ИСХОДНЫЙ ТЕКСТ:
>>>

Идея насилия означает в том числе алчность присвоить себе объект, сделать его годным к использованию, потреблению, и тогда объект — природа или человек — становится подчиненною вещью, из которой вытравлено автономное полагание цели. (Насилие может ставить перед собой идеальные задачи революции духа, но известно, чем это кончается: сосредоточением силы и собственности в руках узкой группы, малого класса.) Но и владеющий вещью — неважно, говорит она или молчит, — несвободен в той же степени, что и закабаленный предмет, он арестант потребления, узник своей непрерывной мысли о нем, ему всегда мало присвоенного, его тело стынет без приобретений. Провозглашенный махатмой разрыв с насилием ввергает жизнь в светящуюся беспримесность нестяжания, в невозможность каких-либо подчинительных и подчиняющих связей и отношений. Отказывая действительности и ее обитателям в философском праве на обладание, ненасилие выбивает из-под мира и опору самообладания, и он рушится, представая ареной кошмара. Суть в том, что «ахимса», воздержание от насилия, дополненное сопротивлением владычеству иноземцев, это не просто изгнание копошащихся червей подчинения-потребления как власти человека над человеком, но запрет на стяжание всего, кроме свободы, это полная незаинтересованность в мире, если в нем есть что-то еще, кроме свободы. Ахимса ведет к состоянию, испепелившему внутри себя все, за исключением смерчей и энергий, избавляющих от порабощения властью, от ее гравитации, от материи в целом. Именно материя главнейший из угнетателей. По сравнению с этой утопией меркнут полюса анархизма. Результатом такой политики должно стать царство всеобщей освобожденности и солнечно-лучистых людей, ибо люди, избравшие ненасилие, уже не принадлежат никому, они свободны от владения и подчинения, они могут троекратно возгласить о своей чистоте, как это делает душа человека, держащего ответ в египетской Книге мертвых. Союз ахимсы и сатьяграхи означает тем самым бунт даже не против метафизических, но бытийственных основ порядка, это великий отказ. Понятно, что в таком мире, чуть только забрезжил его слабый абрис, падают законы, раскалывается земля, трупы беженцев устилают дороги, и в этот момент Ганди опускает голову от стыда, а Годсе берется за револьвер. В тот же момент возникает и нечто похожее на уже упомянутую надежду (не так просто сказать, чем она вызвана, на что направлена), люди снова выходят на площадь и отмечают смерть своего вдохновителя праздником открывшейся им солидарности.

<<<

ИМЕЮЩИЕСЯ ДАННЫЕ:

>>>

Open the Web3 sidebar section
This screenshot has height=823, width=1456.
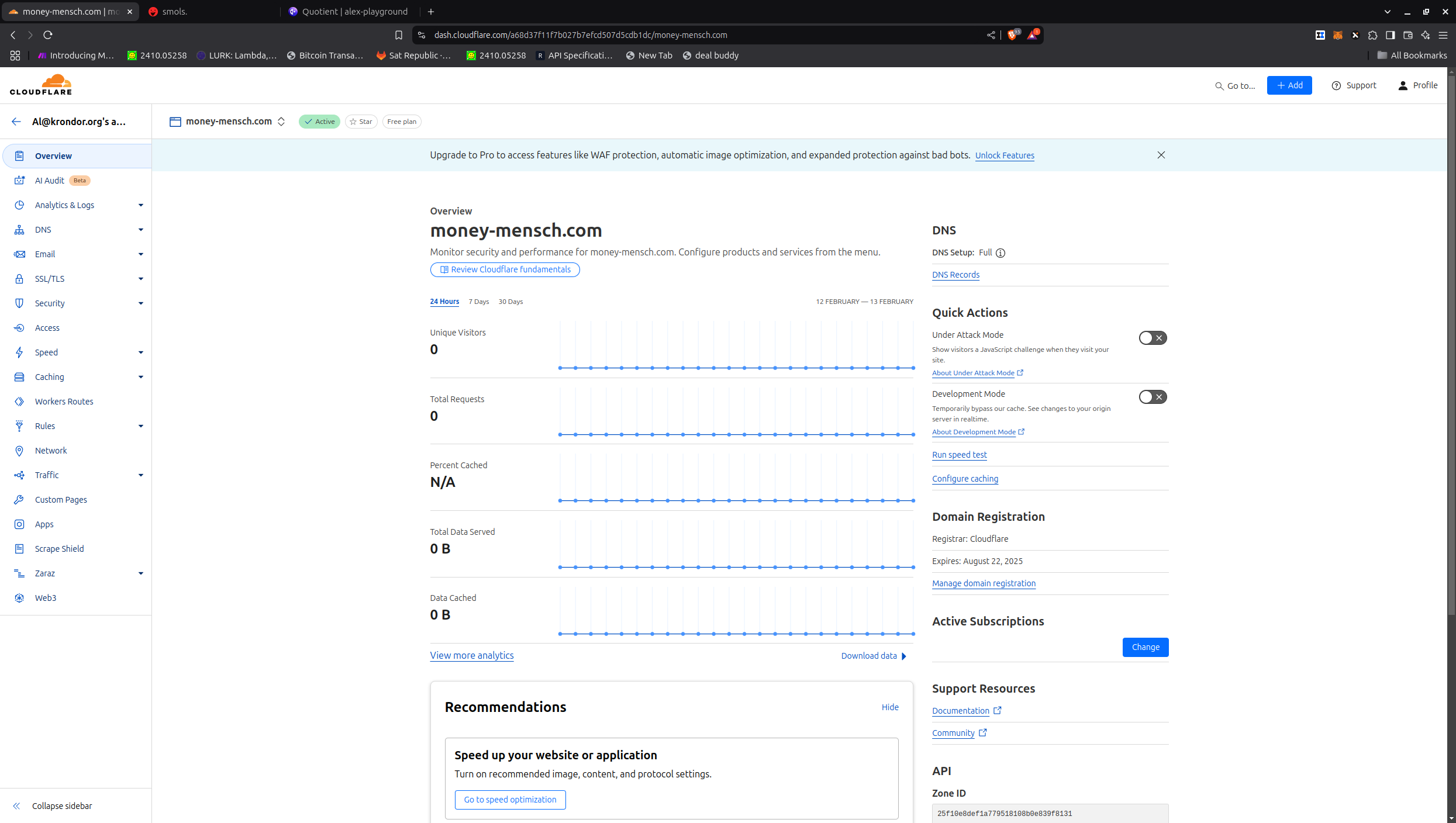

<<<

ЗАДАНИЕ:
Пожалуйста, определите, согласуется ли с текстом об ахимсе каждое из утверждений (а), (б) и (в). На каждое ответьте «да» или «нет» и дословно приведите решающие слова текста.
(а) Владеющий вещью, в отличие от закабаленного предмета, свободен.
(б) Материя названа главнейшим из угнетателей.
(в) Ахимса дополнена сопротивлением владычеству иноземцев.
Приведённые строки представляют собой отдельный материал.

ОТВЕТ:
(а) Нет: «Но и владеющий вещью — неважно, говорит она или молчит, — несвободен в той же степени, что и закабаленный предмет».
(б) Да: «Именно материя главнейший из угнетателей».
(в) Да: «„ахимса“, воздержание от насилия, дополненное сопротивлением владычеству иноземцев».